Upstairs bedroom, posh Terrace House, South Yarra, November, 1983
We’d go down to the river
And into the river we’d dive
Oh down to the river we’d ride
We used to walk back to his house from South Yarra Station with our vinyl school bags slung over our shoulders. When we got to the top of the hill on the Domain Road corner, we’d turn onto Punt Road and head down towards the Yarra. But we never went all the way down to the river. Instead, we’d cut through a jasmine filled blue-stone laneway to the renovated Victorian terrace his parents had recently upgraded to from their old place in suburban Beaumaris.
At his new joint we’d dump the bags in the hall, grab a frozen Poppa juice from the fridge and thump up the stairs to his room. The week before, I had used my frozen Poppa to numb his ear lobe before pushing a needle through it as he sat gripping his knees on the edge of the bath. Pushing a needle through skin was much tougher than I had thought. Afterwards, I gave him one of my own silver studs to push through the bloody hole and we sat on the bathroom floor sucking our split open Poppas.
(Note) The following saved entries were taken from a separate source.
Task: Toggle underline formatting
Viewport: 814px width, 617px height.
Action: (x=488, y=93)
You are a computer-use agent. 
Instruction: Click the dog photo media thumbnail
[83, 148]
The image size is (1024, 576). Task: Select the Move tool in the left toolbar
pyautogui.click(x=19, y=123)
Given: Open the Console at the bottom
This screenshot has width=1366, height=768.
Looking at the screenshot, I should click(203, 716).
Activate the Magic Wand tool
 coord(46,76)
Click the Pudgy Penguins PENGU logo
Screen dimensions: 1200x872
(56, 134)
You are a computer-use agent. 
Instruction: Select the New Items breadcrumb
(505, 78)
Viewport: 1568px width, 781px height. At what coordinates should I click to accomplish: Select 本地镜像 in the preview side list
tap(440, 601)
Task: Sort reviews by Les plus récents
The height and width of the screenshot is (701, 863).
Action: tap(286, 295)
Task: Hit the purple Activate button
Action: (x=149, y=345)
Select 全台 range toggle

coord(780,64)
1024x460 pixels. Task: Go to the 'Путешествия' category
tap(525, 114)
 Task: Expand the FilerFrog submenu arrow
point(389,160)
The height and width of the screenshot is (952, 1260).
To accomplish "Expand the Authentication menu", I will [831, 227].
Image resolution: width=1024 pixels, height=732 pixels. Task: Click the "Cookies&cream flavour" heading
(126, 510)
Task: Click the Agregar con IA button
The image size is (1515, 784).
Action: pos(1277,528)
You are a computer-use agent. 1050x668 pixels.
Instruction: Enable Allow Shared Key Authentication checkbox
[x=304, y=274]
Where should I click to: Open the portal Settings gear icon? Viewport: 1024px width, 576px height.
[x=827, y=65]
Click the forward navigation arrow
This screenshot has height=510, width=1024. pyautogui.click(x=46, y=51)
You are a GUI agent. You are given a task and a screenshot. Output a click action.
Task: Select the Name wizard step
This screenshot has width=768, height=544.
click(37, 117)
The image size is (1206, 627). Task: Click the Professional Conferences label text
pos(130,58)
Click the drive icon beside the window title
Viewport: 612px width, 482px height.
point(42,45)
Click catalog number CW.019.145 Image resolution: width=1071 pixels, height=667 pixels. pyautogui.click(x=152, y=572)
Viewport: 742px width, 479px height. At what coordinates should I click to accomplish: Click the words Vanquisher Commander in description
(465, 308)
This week, we go straight to his room. He pulls the blinds. I flop back on his bed. He flips through the pile to choose a record to put on. I untie the school jumper around my waist. Sometimes we listen to Bob Dylan, other times Dire Straits, Neil Young, or The Stones. He has a great collection. He plays guitar and has a weekend job in a second hand record shop off Toorak Road. He introduces me to Bruce Springsteen’s Nebraska in his darkened room on hot afternoons like this as we lie pashing and fumbling in our unbuttoned school uniforms listening to tales of poor old copper Joe Roberts chasing his crim brother Frankie down the highway, and them taking it in turns to dance with Maria in better days. They tell us there is another world out there.
For my 17th birthday he gives me my own double album copy of The River, and today this is what he puts on. As we listen to how poor old Mary got pregnant, he is fumbling for something in his Velcro surf wallet on the side table. I lean back on my elbows and watch him as bites his lip with concentration getting himself sorted so we don’t meet the same fate. We have other plans. Get through HSC. Art school. Bands. The world.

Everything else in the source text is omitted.